As of 2005 more than 500,000 people lived in the area.[2] As of that year, many middle-income Saudis lived in Al-Suwaidi.[1] Many people migrating from the rural areas went to Al-Suwaidi during the "oil boom" in the 1970s and early 1980s.[1] Shaker Abu Taleb and Asharq Al-Awsat of the Arab News said in 2005 that the community "was originally beyond the capital's congestion; that is, however, no longer the case."[1] Bradley said that Al-Suwaidi has a reputation "for being a bastion of strict Wahhabism" within the people living in Saudi Arabia. Bradley added that the men "hardly need incitement" to contrast their own lives with wealthy Saudi princes and foreigners.[2]

Association with terrorism

The district gained notoriety in 2003 when a 26-man list of "most wanted terrorists" published by the Saudi government contained 15 men who were said to have links with the neighborhood.[1][3] Shaker Abu Taleb and Asharq Al-Awsat of the Arab News said that many Saudis compared Al-Suwaidi to Fallujah, Iraq, a site of fighting during the Iraq War.[1]

An Indian quoted in the Arab News in 2005, who had lived in Al-Suwaidi for a 15-year period before 2005, said that Al-Suwaidi was a bastion of mutawwas ("Sharia-police"). He explained that many activities occurred at area mosques. In 2005 many signs asking visitors to think of God (Allah) were visible.[1]

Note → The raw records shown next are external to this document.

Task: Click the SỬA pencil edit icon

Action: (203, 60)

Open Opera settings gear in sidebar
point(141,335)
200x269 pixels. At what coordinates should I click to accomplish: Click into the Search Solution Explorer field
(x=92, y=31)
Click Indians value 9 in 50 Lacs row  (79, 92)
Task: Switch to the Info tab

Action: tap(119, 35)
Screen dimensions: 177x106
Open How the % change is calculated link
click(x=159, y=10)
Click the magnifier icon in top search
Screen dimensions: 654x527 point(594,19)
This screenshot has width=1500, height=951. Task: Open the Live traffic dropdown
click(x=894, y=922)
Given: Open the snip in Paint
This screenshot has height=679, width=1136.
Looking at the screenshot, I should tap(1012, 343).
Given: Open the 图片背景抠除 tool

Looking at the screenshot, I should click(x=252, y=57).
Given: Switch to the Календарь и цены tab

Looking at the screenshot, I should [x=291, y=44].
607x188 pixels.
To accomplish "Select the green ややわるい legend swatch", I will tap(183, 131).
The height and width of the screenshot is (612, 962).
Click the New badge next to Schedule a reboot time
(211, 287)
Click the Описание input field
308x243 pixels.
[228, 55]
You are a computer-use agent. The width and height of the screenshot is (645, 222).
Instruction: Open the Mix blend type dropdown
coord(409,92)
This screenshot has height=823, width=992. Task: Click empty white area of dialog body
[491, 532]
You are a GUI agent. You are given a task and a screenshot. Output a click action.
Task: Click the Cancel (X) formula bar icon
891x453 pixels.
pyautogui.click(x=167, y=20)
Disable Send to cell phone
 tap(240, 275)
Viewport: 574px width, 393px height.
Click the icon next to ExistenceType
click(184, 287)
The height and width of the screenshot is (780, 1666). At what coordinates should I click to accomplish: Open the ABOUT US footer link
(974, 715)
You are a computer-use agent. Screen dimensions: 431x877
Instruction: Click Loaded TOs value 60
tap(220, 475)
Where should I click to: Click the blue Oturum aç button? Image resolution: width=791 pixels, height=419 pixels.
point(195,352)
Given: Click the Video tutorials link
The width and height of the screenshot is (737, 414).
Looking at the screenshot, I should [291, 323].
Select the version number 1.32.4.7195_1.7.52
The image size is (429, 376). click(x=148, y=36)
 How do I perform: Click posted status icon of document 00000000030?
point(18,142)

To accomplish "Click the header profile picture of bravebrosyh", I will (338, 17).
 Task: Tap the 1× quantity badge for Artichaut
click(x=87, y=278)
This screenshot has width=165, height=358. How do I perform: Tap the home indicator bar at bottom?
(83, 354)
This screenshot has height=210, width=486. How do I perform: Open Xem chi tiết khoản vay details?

Ibrahim al-Rayyes, a terrorist suspect killed in a shootout with police, lived in Al-Suwaidi. In a 2003 list of most wanted Islamic fundamentalist militants, al-Rayyes and about 14 of the 26 other suspects had either come from or lived in Al-Suwaidi. More than half of those suspects were graduates of Imam Muhammad ibn Saud Islamic University.[4]

References

  1. 1 2 3 4 5 6 7 "Al-Suwaidi: In the News for All the Wrong Reasons" Archived May 23, 2012, at the Wayback Machine., by Shaker Abu Taleb and Asharq Al-Awsat, January 9, 2005, Arab News
  2. 1 2 Bradley, John R. Saudi Arabia Exposed: Inside a Kingdom in Crisis. Palgrave Macmillan 2005. 146.
  3. "Profile: Abdul Aziz al-Muqrin", June 19, 2004, BBC News
  4. Bradley, John R. Saudi Arabia Exposed: Inside a Kingdom in Crisis. Palgrave Macmillan 2005. 147.